▶ EXERCISE GOAL: Word for word, copy the lines from the one with "Task: Increase the" to the last line of the data below, counting both, and keep every picture out.

▶ PROVIDED ENTRIES:
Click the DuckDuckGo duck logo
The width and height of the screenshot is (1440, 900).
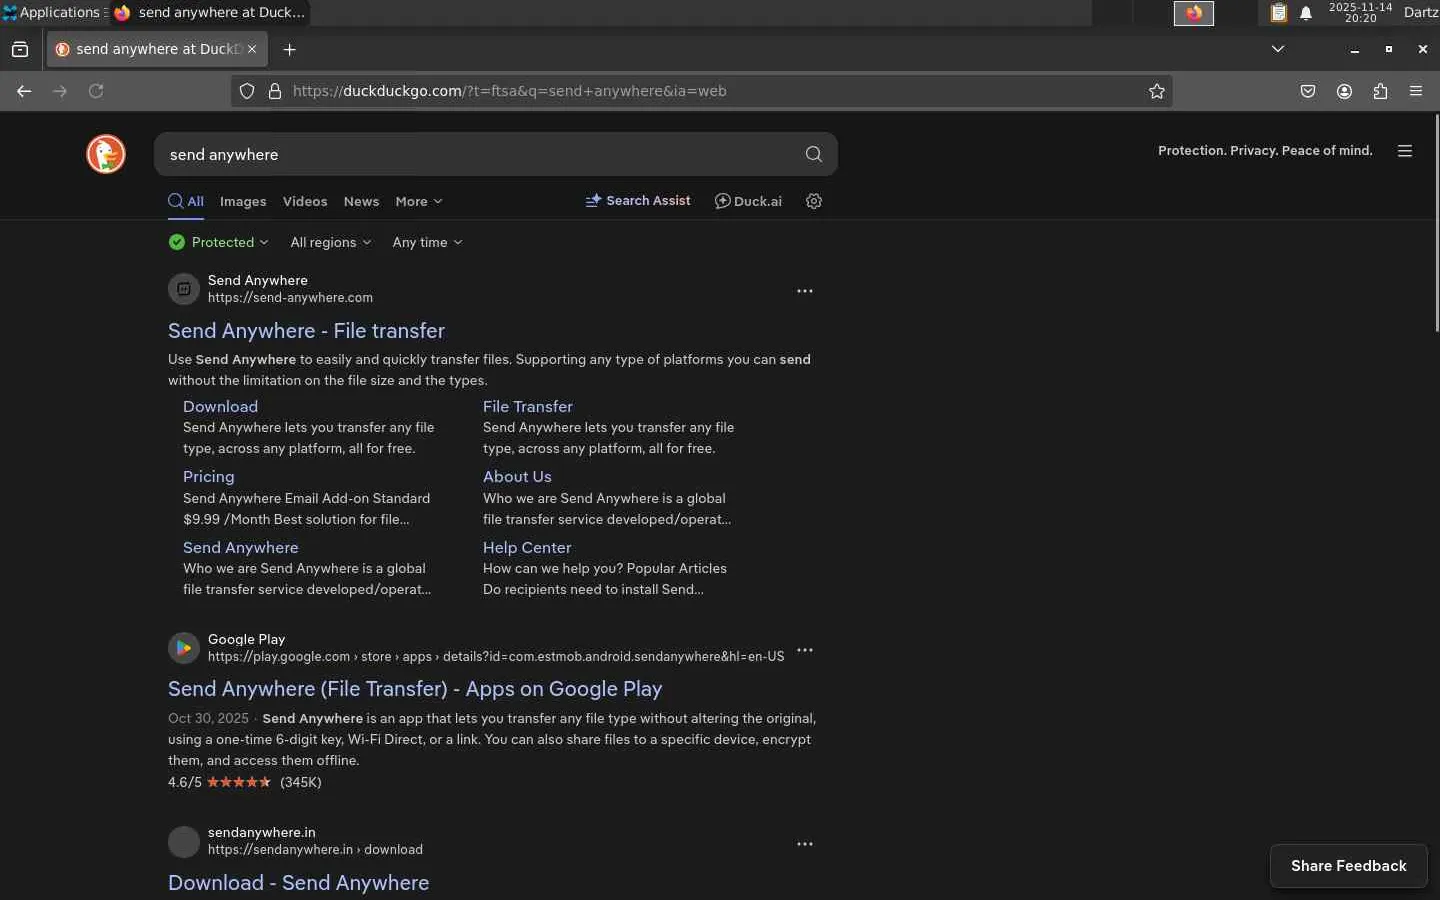point(106,154)
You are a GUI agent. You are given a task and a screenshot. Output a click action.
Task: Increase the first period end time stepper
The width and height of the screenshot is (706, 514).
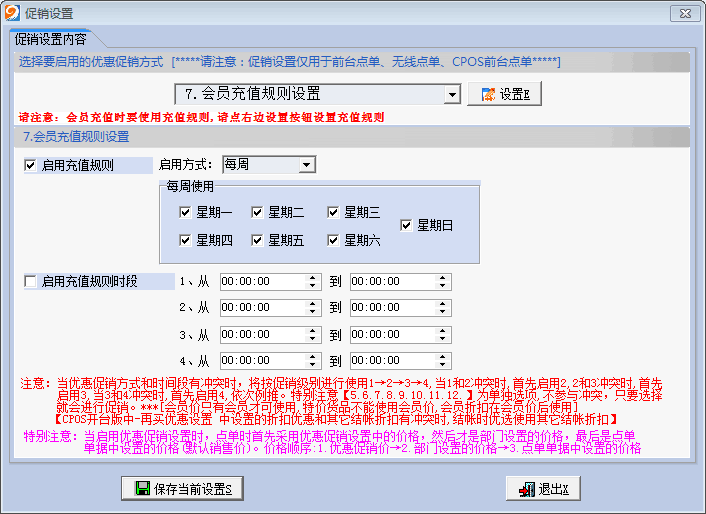click(x=443, y=278)
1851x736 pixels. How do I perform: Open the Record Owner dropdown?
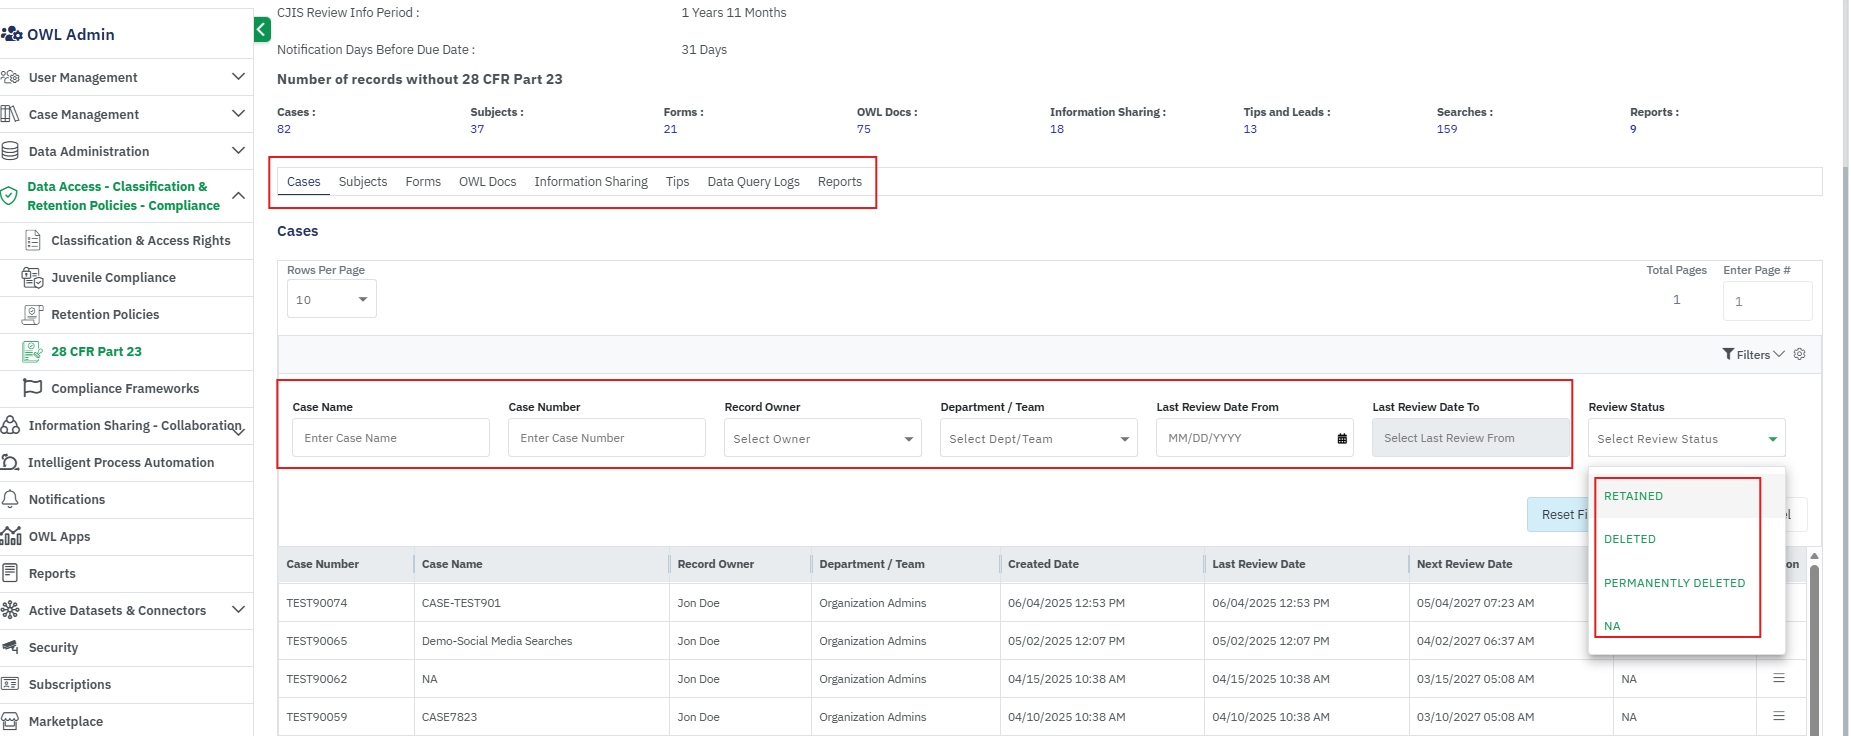point(822,438)
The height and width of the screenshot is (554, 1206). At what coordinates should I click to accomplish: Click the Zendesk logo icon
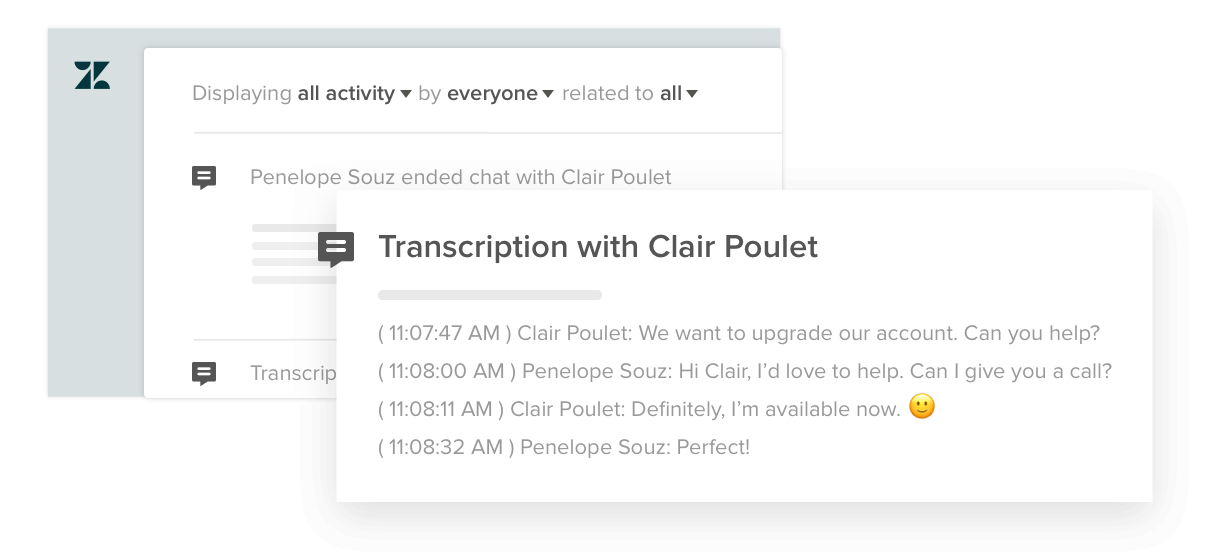[92, 75]
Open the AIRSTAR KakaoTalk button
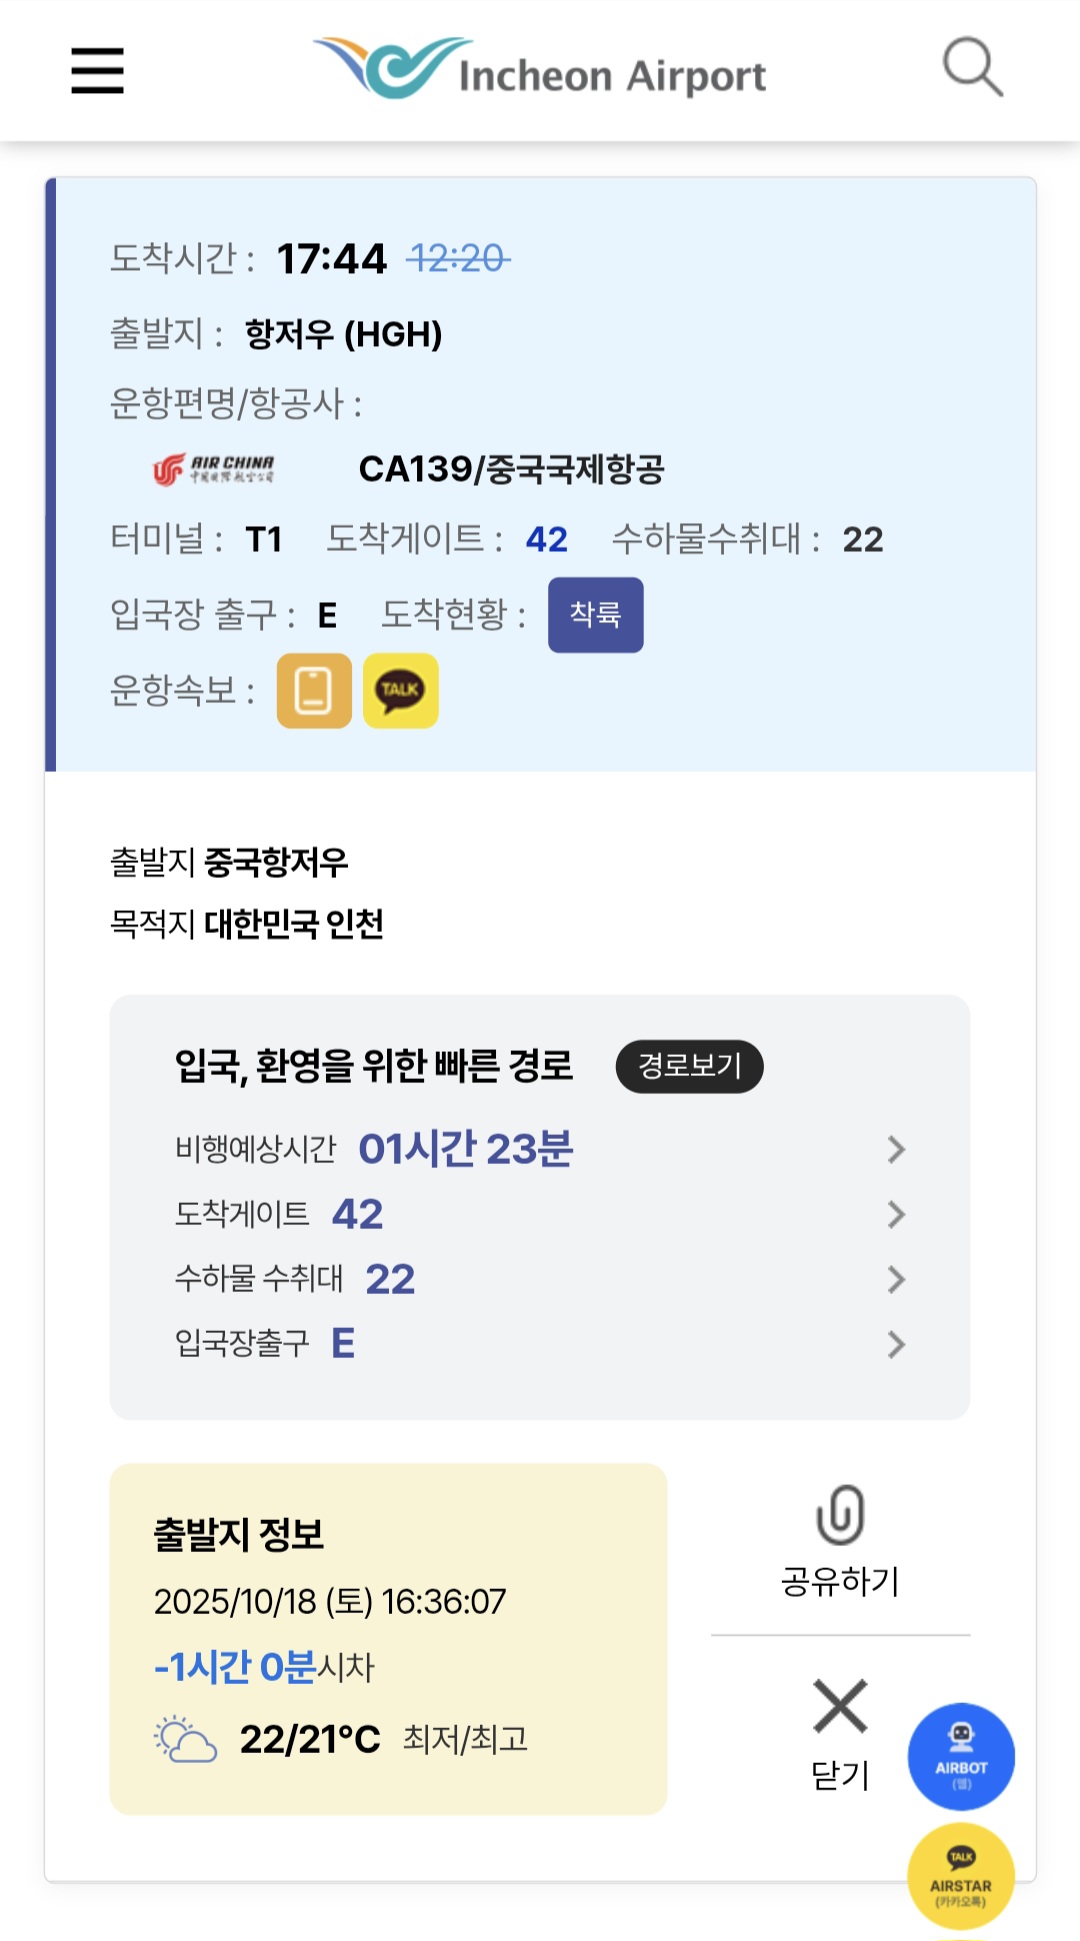 [961, 1875]
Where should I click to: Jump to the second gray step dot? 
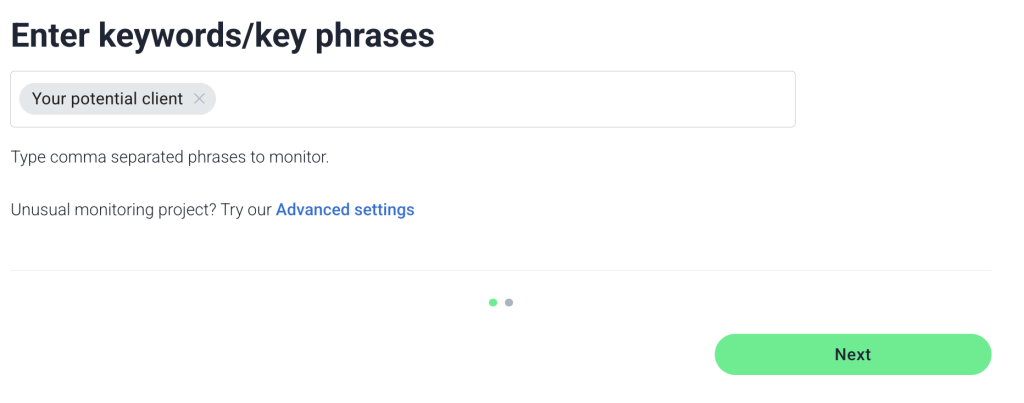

▶ WRITTEN RESPONSE:
Task: Increase the first period end time stepper
The width and height of the screenshot is (706, 514).
click(x=443, y=278)
1851x736 pixels. How do I perform: Open the Record Owner dropdown?
point(822,438)
The height and width of the screenshot is (554, 1206). At what coordinates should I click to accomplish: Click the Zendesk logo icon
[92, 75]
Open the AIRSTAR KakaoTalk button
 [961, 1875]
Where should I click to: Jump to the second gray step dot? 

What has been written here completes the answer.